Suppose we have two plaintexts $$m_1$$ and $$m_2$$ such a way that $$|m_1| = |m_2| = 128$$ and these two plaintexts are different just in one bit. Now suppose we know the value of $$c_1 = AES_{k}(m_1)$$($$|k| =256$$) .

What is the best complexity of guessing difference $$c_1 \oplus c_2 = ?$$ with probability at least $$\frac{1}{2}$$ by considering that we don't know the values of $$c_2$$ and $$k$$.

Without further information, your question is overwhelmingly likely to be insoluble.

Given $$m_1$$, $$m_2$$ and $$c_1$$ we expect there to be roughly $$2^{128}$$ 256-bit keys $$k$$ such that $$\mathrm{AES}_k(m_1)=c_1$$. These keys are then likely to produce $$(1-1/e)2^{128}$$ different possible encryptions of $$m_2$$ of which the most likely value will occur roughly $$128/7$$ times. Picking $$c'_2$$ equal to this most popular value and then guessing $$c_1\oplus c'_2$$ is the most likely to succeed, but the probability of success is about $$2^{-124}$$ which is hugely far from 1/2.

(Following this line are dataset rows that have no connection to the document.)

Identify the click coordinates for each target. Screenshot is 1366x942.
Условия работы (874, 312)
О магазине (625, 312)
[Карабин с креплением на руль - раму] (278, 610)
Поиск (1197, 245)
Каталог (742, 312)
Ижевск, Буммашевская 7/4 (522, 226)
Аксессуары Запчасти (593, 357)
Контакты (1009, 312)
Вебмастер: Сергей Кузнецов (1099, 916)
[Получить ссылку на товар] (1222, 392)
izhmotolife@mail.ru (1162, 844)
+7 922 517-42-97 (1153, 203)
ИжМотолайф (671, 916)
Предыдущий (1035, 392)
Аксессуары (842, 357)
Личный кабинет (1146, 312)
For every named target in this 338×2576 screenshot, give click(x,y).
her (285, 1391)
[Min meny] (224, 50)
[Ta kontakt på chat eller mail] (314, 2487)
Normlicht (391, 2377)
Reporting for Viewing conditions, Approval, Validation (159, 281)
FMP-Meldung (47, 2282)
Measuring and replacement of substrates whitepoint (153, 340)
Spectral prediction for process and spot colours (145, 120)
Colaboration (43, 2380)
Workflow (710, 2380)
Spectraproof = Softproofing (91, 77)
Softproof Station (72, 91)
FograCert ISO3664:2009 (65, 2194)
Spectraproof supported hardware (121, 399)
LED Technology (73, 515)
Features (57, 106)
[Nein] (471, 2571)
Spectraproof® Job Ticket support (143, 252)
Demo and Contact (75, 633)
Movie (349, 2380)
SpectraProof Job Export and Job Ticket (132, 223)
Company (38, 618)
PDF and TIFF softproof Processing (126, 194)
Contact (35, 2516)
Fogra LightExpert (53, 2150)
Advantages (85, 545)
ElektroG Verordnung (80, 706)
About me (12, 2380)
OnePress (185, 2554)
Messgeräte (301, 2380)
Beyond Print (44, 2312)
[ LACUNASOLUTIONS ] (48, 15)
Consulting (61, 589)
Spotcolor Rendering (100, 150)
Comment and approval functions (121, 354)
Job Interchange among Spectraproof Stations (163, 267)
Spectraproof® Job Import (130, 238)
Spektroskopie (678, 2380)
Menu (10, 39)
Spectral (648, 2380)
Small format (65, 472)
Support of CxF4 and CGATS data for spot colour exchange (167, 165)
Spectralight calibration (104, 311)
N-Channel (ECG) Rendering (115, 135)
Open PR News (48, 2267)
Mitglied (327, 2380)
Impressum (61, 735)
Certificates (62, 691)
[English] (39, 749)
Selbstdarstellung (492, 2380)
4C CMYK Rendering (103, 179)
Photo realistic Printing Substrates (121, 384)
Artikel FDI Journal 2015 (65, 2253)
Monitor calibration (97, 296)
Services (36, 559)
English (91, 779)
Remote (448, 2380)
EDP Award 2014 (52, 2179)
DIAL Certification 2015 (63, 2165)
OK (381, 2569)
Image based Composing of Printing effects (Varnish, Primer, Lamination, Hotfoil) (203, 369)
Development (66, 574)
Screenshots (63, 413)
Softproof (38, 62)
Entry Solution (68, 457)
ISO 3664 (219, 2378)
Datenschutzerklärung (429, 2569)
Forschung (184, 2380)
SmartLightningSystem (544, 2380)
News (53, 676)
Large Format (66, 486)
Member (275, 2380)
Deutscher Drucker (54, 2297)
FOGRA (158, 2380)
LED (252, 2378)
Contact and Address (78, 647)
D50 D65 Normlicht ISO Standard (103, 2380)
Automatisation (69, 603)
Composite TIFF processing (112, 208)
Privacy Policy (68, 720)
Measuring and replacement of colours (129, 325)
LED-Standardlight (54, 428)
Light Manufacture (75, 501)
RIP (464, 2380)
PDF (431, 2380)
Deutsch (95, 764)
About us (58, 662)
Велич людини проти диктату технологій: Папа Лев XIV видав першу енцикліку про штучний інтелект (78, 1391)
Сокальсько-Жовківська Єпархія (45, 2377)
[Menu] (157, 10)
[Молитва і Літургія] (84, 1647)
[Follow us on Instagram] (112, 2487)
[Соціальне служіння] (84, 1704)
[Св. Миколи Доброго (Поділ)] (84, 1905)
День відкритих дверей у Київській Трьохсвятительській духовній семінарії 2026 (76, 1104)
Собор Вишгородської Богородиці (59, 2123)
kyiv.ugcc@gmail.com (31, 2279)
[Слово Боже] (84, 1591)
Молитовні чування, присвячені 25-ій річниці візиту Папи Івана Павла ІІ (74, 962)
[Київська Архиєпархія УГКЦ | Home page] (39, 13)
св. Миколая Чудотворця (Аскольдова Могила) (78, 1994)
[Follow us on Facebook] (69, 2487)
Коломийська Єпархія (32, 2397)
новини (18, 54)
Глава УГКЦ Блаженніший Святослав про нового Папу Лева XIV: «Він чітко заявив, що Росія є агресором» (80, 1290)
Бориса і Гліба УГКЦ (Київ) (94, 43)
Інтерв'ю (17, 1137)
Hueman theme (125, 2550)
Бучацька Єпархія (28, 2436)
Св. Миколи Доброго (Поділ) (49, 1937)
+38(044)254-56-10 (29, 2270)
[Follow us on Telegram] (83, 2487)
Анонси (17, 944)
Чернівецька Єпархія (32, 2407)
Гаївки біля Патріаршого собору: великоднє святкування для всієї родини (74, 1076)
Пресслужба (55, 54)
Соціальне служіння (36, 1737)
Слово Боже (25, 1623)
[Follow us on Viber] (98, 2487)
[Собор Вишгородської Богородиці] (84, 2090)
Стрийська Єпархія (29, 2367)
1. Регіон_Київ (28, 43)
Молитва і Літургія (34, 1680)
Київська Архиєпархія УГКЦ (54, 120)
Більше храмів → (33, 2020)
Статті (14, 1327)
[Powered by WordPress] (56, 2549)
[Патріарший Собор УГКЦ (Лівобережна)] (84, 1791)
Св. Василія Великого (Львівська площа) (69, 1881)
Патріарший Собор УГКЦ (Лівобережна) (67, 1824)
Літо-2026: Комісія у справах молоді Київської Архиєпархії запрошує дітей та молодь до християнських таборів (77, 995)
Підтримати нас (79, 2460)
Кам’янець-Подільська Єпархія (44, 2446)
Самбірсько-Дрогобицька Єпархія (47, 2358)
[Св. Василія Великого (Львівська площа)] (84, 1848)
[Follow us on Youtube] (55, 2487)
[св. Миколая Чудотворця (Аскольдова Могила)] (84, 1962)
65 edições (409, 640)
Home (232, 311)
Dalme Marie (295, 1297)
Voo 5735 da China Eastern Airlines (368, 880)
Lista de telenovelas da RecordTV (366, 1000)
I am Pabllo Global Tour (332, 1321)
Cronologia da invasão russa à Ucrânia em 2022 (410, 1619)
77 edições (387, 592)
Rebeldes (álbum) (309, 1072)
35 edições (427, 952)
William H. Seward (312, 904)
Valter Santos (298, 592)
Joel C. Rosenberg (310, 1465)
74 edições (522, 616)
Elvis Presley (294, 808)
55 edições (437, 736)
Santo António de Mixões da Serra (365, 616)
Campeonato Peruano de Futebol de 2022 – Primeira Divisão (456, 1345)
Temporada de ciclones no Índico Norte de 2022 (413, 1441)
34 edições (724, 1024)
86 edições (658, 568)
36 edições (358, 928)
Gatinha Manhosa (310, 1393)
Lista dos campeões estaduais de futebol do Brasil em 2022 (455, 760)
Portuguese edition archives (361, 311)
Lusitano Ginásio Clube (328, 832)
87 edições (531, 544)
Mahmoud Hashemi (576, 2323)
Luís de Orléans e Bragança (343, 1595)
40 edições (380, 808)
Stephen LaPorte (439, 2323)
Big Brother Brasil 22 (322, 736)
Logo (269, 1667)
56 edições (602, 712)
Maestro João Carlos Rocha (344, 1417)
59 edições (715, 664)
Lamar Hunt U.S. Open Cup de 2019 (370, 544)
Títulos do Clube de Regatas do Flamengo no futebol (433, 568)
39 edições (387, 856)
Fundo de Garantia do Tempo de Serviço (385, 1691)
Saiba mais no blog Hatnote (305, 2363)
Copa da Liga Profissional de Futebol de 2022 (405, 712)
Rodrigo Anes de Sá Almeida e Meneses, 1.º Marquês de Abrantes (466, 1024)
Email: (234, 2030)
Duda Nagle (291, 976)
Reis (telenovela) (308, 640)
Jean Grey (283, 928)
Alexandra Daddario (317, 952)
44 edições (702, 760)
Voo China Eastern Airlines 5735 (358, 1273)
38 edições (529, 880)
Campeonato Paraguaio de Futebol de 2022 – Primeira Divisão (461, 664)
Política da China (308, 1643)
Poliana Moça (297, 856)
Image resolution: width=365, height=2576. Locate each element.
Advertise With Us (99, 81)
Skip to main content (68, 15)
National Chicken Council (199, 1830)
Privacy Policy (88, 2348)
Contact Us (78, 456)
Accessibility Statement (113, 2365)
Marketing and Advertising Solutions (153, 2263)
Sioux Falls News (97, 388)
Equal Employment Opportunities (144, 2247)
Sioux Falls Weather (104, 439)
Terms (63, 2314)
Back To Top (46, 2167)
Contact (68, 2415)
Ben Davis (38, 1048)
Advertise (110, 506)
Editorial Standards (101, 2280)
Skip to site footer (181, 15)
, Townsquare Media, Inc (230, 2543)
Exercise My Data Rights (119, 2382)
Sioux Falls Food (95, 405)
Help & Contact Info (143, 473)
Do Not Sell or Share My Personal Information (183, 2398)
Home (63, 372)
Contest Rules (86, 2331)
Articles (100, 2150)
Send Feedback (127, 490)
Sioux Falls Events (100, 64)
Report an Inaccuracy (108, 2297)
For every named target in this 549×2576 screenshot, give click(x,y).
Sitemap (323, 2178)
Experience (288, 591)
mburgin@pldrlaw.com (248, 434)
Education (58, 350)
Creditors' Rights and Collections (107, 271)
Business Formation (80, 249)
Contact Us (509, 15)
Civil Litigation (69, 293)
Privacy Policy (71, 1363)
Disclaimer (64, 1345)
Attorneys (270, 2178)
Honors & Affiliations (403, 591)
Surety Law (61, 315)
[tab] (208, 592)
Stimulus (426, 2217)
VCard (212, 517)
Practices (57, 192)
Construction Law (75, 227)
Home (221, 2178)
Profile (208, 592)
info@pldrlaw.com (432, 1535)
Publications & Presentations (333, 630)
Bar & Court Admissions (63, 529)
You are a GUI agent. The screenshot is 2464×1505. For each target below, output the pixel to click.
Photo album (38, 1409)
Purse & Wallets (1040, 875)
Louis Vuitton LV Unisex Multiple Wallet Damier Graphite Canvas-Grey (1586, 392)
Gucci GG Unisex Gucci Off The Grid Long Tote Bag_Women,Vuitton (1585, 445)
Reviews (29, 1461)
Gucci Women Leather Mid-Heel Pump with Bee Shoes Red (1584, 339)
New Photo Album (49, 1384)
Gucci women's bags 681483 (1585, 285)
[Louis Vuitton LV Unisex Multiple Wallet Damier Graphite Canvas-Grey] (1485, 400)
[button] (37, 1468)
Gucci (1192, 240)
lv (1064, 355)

Note that this strategy takes work roughly equal to $$2^{256}$$ AES evaluations.

See Daniel S's more complete answer. I missed the 256 bit key part.

Your best bet would be differential cryptanalysis.

Taking this as "best for the cryptanalyst", the AES Sbox difference distribution table has output differences with probability $$4/256=2^{-6}$$ for each input difference, including one of weight exactly 1, which is your case.

Continuing on, what needs to be done is essentially the same analysis as a typical differential attack on AES, since the shift rows followed by mix columns will do their job of diffusing the effects.

Such an attack has not been demonstrated that is better than brute force complexity of $$2^{128},$$ to the best of my knowledge. The plaintext/ciphertext pair requirement will also be essentially as large as $$2^{128}$$, but I am willing to be proved wrong on this. In any case that won't be much better than $$2^{128}$$ either.

In a recent question the answer referred to biclique cryptanalysis with complexity better than brute force complexity. Even that attack which is the best known has complexity $$2^{127}$$ or so, and data requirement (amount of plaintext/ciphertexts) are much less.

So you might as well do a brute force key search with a few plaintext ciphertext pairs.